It is contended that, since the act contemplates a kind of accident insurance as the means of affording relief to the employee, it cannot have been the intent of the Legislature to include such risks as that here disclosed, because of the difficulty of fixing a rate of insurance. But there does not appear as matter of law to be any insuperable difficulty in this respect. Fortuitous events, which appear to be as difficult of forecast as this, are common subjects of insurance.

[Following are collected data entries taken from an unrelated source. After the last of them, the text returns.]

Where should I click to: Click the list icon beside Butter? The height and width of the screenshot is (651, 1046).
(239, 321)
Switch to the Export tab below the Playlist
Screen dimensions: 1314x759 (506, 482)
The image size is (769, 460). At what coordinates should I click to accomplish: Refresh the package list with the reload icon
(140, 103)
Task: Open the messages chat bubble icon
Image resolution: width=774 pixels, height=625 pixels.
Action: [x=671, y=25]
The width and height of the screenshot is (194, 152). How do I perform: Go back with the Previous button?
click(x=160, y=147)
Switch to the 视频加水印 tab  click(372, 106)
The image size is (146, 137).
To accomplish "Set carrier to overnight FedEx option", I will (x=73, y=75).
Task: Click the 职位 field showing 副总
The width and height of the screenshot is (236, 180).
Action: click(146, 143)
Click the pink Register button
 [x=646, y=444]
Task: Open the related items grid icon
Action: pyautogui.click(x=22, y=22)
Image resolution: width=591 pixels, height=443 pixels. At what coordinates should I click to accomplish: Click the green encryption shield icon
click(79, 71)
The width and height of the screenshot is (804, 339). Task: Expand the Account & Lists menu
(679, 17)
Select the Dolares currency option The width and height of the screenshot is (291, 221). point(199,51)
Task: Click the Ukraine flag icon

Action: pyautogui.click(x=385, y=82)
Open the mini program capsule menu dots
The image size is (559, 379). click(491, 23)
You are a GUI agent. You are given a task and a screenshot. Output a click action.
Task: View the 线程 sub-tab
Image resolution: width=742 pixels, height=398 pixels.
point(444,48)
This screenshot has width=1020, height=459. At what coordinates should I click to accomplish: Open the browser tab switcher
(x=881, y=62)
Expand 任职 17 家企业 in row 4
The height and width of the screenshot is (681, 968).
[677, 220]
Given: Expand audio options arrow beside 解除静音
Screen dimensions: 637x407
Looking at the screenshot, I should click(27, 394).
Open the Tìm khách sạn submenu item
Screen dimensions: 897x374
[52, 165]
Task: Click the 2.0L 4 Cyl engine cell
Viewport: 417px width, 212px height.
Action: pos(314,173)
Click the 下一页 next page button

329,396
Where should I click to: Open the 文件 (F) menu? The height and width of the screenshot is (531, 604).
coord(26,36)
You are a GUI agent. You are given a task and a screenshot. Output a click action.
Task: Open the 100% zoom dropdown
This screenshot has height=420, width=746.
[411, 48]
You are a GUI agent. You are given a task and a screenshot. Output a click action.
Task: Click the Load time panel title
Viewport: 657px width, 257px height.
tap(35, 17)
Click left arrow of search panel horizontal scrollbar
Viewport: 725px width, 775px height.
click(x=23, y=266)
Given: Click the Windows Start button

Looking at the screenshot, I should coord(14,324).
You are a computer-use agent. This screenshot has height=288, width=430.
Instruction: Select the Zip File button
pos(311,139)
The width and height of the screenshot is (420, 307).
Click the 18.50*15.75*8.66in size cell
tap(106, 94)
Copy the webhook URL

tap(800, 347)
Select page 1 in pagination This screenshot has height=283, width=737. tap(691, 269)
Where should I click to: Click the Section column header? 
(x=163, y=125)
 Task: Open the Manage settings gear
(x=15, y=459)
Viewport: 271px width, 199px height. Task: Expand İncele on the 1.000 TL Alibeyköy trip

It is argued that grave economic consequences of far reaching effect may follow from the act as thus construed. It is said that persons not in good health may be altogether excluded from employment to their severe hardship, while the cost of conducting commercial and industrial enterprises may become prohibitively large, all to the detriment of the general welfare and of the financial resources of the Commonwealth. These considerations are of great public moment. But these factors relate to legislative questions and the arguments founded on them are distinctly legislative arguments. They may be entitled to attention and *497deliberation at the hands of the legislative department of the government. In the present forum they cannot have decisive significance, even if it were plain that the enumerated consequences were inevitable. The function of the judicial department of the government is simply to determine whether an act is within the power vested by the Constitution in the Legislature, and then to enforce it according to its true meaning in cases as they arise. While the consequences to which a particular construction or application of a statute would lead have an important bearing in determining what may have been the intent of the Legislature in using words of doubtful import, Greene v. Greene, 2 Gray, 361, 364, they cannot control a plain rule of positive law established by clear language in a legislative mandate. The words “personal injury” had meaning in the law before the passage of the workmen’s compensation act sufficiently well defined clearly to include the kind of personal harm here disclosed, so that it hardly can be assumed under all the circumstances that the Legislature used them in a different or unusually constricted sense.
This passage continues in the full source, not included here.